(begin)
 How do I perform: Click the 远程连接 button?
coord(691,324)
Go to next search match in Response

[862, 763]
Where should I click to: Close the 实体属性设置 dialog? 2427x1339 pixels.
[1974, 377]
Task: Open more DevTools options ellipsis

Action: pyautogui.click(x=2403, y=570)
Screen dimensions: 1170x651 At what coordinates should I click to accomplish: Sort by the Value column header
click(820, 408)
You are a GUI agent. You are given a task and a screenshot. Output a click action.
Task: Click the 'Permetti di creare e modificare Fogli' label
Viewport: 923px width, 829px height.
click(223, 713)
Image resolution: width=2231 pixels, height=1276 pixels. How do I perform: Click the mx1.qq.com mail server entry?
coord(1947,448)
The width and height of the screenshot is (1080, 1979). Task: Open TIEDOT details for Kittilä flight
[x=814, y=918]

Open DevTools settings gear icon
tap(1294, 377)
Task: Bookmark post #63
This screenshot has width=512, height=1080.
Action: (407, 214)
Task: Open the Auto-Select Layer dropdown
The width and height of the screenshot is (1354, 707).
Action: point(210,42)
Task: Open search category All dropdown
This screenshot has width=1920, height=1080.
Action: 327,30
(end)
• EXERCISE GOAL:
Turn the material above into a numbered list, leaving out the blank lines.

• TASK ANSWER:
1.  How do I perform: Click the 远程连接 button?
2. coord(691,324)
3. Go to next search match in Response
4. [862, 763]
5. Where should I click to: Close the 实体属性设置 dialog? 2427x1339 pixels.
6. [1974, 377]
7. Task: Open more DevTools options ellipsis
8. Action: pyautogui.click(x=2403, y=570)
9. Screen dimensions: 1170x651 At what coordinates should I click to accomplish: Sort by the Value column header
10. click(820, 408)
11. You are a GUI agent. You are given a task and a screenshot. Output a click action.
12. Task: Click the 'Permetti di creare e modificare Fogli' label
13. Viewport: 923px width, 829px height.
14. click(223, 713)
15. Image resolution: width=2231 pixels, height=1276 pixels. How do I perform: Click the mx1.qq.com mail server entry?
16. coord(1947,448)
17. The width and height of the screenshot is (1080, 1979). Task: Open TIEDOT details for Kittilä flight
18. [x=814, y=918]
19. Open DevTools settings gear icon
20. tap(1294, 377)
21. Task: Bookmark post #63
22. This screenshot has width=512, height=1080.
23. Action: (407, 214)
24. Task: Open the Auto-Select Layer dropdown
25. The width and height of the screenshot is (1354, 707).
26. Action: point(210,42)
27. Task: Open search category All dropdown
28. This screenshot has width=1920, height=1080.
29. Action: 327,30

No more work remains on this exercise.